_Problems to work on_.
[a] List the three consequences that the article on Sen. Obama's health care proposal says follow from perpetuating "the fiction that employers pay for health insurance."
[b] Carry on the article about Sen. Obama's health care proposal from its last sentence.

_Quoted passage_.
----------

Sen. Obama’s Health Care Proposal Favors Government, Cuts Choice

Published September 1, 2008

In late July, presumptive Democratic presidential nominee Sen. Barack Obama (D-IL) announced a plan he hopes will help businesses be able to afford health insurance for their employees.

Unfortunately, his plan would perpetuate today’s problems and add new bureaucracy in the process.

Under Obama’s plan, small businesses would get refundable tax credits to offset 50 percent of the amount they pay for health insurance for their workers. The federal government would take over a share of the catastrophic costs of high-cost employees.

Discriminatory Subsidies

What’s wrong with that? Several things.

Obama’s plan would build on today’s regressive, discriminatory subsidies for employment-based health insurance, which have been driving up costs for decades.

Health insurance is part of the compensation package for workers, and Section 106 of the Internal Revenue Code says whatever compensation employees receive in the form of health insurance is exempt from all taxes. It’s a big deal. The tax break is worth much more to Americans–at least $200 billion a year–than the mortgage interest deduction, but most don’t even know they get it.

By creating a new tax credit for small businesses instead of for workers themselves, Obama would perpetuate the fiction that employers pay for health insurance, which robs workers of control over that part of their salary, ties health insurance to the workplace, and drives up health costs because a proper competitive market is not engaged.

Price Controls, Paperwork Nightmare

Another problem is that having the federal government take over health expenses for high-cost workers is a back door to price controls and would create a paperwork nightmare for employers.

----------

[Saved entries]
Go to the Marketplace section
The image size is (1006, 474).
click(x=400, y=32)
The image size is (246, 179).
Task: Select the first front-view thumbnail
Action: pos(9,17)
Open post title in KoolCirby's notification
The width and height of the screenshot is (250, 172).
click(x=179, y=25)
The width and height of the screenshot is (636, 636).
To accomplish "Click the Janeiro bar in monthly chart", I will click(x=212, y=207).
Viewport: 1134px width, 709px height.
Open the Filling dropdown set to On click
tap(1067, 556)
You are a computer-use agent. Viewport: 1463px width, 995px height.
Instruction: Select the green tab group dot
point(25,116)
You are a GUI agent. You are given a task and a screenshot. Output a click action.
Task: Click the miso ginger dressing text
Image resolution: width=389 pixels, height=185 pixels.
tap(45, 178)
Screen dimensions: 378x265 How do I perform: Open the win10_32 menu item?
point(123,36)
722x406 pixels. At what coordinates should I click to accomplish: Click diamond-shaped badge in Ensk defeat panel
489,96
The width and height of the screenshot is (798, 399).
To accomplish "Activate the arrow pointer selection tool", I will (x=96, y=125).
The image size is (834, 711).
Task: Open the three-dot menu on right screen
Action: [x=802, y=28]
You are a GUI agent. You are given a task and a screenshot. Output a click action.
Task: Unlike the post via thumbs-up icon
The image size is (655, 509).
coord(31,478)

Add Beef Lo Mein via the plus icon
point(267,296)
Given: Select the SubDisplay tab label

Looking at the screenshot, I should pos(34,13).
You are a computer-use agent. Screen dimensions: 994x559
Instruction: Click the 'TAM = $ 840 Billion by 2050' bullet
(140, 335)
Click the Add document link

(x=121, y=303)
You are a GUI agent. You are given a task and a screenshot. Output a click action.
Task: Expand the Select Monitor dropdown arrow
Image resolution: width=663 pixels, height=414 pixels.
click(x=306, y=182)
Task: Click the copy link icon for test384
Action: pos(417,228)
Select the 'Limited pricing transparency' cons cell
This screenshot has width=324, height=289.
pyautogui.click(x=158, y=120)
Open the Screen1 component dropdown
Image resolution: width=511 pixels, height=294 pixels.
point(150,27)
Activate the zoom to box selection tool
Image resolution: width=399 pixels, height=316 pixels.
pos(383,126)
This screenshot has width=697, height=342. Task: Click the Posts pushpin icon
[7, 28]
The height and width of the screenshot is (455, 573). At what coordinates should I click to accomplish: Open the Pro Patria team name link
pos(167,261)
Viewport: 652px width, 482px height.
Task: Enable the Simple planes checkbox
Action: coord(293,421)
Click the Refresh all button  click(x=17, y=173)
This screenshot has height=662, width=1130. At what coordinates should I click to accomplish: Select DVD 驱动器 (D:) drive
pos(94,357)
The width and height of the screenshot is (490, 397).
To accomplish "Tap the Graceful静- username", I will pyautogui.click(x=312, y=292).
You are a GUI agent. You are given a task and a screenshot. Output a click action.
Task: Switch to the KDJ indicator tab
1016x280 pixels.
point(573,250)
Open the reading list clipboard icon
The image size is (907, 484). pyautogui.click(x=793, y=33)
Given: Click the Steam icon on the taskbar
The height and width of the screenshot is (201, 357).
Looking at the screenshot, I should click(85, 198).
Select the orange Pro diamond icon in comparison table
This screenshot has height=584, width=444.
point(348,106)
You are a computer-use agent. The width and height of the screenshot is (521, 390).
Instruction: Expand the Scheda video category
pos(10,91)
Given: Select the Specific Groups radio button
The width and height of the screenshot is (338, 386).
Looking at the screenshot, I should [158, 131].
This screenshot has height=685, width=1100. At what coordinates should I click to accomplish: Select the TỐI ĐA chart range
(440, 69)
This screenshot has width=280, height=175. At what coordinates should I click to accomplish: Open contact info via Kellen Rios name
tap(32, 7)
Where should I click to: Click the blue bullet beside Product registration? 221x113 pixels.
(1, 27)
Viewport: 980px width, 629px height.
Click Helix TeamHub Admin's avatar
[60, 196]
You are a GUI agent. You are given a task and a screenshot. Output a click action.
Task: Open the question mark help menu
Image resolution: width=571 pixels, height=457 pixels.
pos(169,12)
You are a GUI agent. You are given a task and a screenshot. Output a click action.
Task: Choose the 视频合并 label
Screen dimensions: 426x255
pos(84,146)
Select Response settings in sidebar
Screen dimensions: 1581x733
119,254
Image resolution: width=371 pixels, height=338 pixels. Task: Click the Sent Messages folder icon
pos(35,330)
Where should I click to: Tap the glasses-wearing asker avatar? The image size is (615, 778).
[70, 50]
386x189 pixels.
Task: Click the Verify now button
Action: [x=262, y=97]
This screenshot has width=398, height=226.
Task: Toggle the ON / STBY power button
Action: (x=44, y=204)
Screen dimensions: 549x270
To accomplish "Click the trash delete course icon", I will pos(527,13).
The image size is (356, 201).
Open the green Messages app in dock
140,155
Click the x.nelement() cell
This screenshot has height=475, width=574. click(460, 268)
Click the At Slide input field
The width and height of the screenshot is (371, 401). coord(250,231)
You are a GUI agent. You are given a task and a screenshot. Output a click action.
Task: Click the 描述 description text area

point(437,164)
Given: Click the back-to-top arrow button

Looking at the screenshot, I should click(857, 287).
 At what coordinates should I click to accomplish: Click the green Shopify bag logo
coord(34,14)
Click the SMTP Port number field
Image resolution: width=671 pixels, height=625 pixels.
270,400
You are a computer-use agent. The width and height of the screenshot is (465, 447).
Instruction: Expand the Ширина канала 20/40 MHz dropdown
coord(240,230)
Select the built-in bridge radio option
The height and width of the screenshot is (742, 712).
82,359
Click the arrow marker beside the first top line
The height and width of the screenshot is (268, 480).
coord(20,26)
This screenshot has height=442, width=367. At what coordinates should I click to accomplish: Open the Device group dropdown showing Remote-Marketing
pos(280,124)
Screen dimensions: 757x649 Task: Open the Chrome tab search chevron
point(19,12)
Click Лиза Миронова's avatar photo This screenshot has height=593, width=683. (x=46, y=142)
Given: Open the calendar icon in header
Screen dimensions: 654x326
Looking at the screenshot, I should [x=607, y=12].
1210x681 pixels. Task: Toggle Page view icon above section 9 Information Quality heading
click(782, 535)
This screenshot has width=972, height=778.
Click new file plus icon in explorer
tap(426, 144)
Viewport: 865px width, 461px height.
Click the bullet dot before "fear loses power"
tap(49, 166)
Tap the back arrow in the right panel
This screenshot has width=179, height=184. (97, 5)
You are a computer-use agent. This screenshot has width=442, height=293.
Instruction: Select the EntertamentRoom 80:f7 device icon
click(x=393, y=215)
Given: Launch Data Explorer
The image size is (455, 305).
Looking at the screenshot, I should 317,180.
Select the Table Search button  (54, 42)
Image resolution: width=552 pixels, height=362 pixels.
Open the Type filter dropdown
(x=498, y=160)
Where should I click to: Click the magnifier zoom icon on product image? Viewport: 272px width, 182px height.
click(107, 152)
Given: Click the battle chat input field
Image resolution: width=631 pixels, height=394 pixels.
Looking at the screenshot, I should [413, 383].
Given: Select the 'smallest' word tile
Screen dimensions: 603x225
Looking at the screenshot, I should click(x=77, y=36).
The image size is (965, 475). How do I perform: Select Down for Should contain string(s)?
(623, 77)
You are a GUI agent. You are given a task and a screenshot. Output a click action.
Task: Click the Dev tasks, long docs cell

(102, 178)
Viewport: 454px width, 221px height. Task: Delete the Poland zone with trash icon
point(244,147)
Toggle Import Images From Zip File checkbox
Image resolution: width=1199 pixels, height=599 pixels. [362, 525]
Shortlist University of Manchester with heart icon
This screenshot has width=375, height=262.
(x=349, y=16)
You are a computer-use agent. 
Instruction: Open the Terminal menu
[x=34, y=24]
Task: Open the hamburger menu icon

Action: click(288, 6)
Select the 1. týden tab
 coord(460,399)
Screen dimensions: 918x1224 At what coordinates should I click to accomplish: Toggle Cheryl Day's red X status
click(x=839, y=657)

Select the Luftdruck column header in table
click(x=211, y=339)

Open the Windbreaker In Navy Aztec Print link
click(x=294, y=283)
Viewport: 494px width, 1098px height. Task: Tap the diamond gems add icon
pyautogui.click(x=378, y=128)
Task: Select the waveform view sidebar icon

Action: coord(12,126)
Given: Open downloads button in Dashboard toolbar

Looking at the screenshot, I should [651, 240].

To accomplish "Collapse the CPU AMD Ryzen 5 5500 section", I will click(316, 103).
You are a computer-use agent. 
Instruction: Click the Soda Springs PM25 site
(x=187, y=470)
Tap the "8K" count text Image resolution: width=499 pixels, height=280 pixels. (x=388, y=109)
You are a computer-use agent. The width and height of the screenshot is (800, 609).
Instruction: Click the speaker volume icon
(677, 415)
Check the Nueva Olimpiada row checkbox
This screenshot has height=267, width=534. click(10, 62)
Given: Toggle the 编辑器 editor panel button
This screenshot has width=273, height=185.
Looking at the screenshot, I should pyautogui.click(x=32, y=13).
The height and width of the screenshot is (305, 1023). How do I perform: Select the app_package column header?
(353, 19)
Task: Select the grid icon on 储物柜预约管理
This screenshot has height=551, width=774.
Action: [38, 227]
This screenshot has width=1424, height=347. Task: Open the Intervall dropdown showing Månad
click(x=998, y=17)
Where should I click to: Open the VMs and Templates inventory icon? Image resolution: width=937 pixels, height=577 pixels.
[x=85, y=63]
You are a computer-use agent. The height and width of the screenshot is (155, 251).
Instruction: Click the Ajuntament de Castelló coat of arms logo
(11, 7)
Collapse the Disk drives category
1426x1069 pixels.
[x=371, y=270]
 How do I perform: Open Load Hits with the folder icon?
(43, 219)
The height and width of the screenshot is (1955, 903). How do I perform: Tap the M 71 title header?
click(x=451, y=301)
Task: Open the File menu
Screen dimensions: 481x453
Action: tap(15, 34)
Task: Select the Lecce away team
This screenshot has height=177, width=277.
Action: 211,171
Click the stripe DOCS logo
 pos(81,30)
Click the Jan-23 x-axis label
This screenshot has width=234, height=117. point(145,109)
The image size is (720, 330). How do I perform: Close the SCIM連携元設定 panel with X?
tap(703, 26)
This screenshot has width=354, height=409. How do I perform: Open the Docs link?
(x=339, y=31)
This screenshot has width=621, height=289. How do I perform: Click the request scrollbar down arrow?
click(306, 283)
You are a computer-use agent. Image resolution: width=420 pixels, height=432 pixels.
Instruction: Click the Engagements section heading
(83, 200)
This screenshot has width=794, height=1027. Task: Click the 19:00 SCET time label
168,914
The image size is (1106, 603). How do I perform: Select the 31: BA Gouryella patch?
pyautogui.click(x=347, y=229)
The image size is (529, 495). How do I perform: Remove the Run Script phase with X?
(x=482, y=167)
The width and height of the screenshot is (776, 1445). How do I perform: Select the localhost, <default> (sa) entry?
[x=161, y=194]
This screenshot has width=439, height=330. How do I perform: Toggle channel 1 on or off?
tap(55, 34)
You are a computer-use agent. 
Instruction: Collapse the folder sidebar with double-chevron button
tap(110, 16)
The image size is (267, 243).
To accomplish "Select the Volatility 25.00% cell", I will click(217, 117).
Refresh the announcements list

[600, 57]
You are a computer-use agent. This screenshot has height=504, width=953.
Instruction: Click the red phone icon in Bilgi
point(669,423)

----------

_Per-task outputs_.
[a]
- It robs workers of control over that part of their salary.
- It ties health insurance to the workplace.
- It drives up health costs because a proper competitive market is not engaged.

[b]
Sen. John Kerry (D-MA) proposed a similar plan when he ran for president in 2004. Under Obama’s plan, government would have to set out a schedule for payments for all medical expenses to make sure all companies reached the threshold at the same pace. You couldn’t have one company paying $600 for an MRI and another paying $1,000, because the second company would reach the trigger point for government payment sooner. And every company would have to document that every penny it spent was legitimate.

Hello, government auditors!

And what about the patients? Instead of being covered by their private health plan, they would more likely be thrown into a program with government determination of allowed benefits and services, with all the ancillary restrictions and distorting price controls.

Heavy Regulations

Obama also would heavily regulate health insurance companies and how they do business, to the point that they would become little more than functionaries in a new federal government regulatory regime.

For example, he wants to impose guaranteed issue for health insurance and community rating of premiums nationwide–regulations that have driven up health costs in state after state experimenting with them.

Many of the provisions of Obama’s plan, in fact, seem borrowed from the SHOP Act (Small Business Health Options Program of 2008, S 2795) and from ideas offered by Sen. Hillary Clinton (D-NY) that open large new portals for a much bigger role for government in our health sector.

Encroaching Bureaucracy

More government or a properly functioning market in the health sector–that really is what the national debate over health reform is all about.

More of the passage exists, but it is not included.